Detections of Multi-Periodic Oscillations during a Circular Ribbon Flare

TL;DR

This study analyzes multi-wavelength observations of a circular-ribbon solar flare, identifying three types of oscillations with different periods, which shed light on the physical mechanisms driving flare dynamics.

Contribution

It reports the first detailed observation of three distinct oscillation types during a circular-ribbon flare, linking thermal and nonthermal processes and suggesting possible wave and reconnection origins.

Findings

Detected a 20-second QPP in X-ray, EUV, and microwave emissions.

Identified 72-second periodic jets likely caused by magnetic reconnection.

Observed a 168-second outer loop perturbation possibly triggered by a blast wave.

Abstract

We present the analysis of three kinds of oscillating behavior using multi-wavelength observations of the 10 November 2013 (SOL2013-11-10T05:14) circular-ribbon flare.
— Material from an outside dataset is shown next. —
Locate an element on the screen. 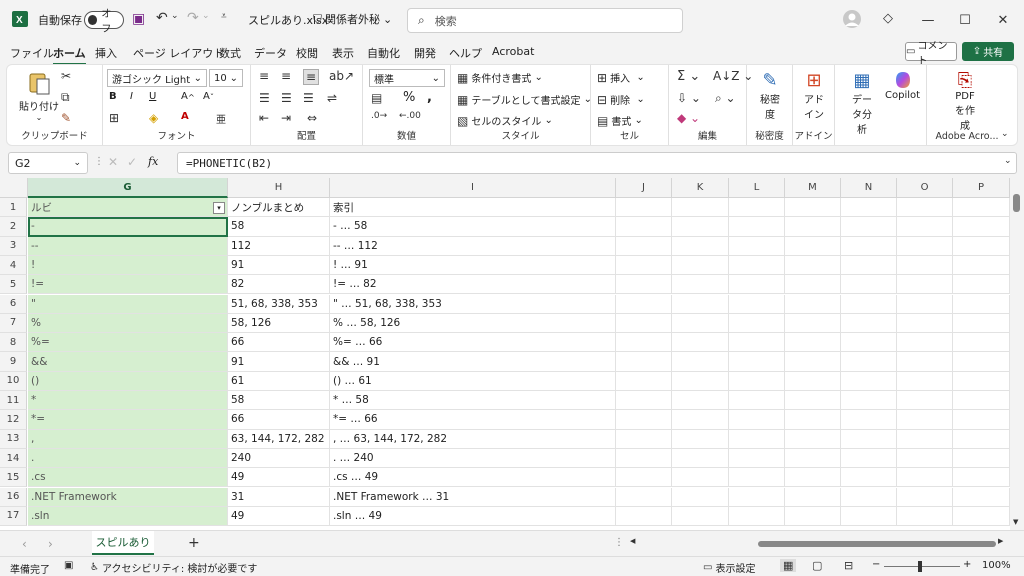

This event is a typical circular-ribbon flare with an outer spine structure and homologous jets. We found three kinds of oscillations (or perturbations): i) flux oscillation (or QPP) with a dominant period of about 20 seconds in X-ray, EUV, and microwave emissions, ii) periodic jets with an intermittent cadence of around 72 seconds, iii) an outer loop perturbing half a cycle with a duration of about 168 seconds. Similar to the periodic jets that could be produced by a nonthermal process, like repeated magnetic reconnection, the flare QPP detected in the thermal emissions could have the same origin as the oscillation seen in the nonthermal emissions. The outer-loop perturbation is possibly triggered by a blast wave driven by the circular-ribbon flare, or it might be modulated by the sausage wave or the slow magnetoacoustic wave. The results obtained provide data for further numerical studies on the physical origin of the flare oscillations.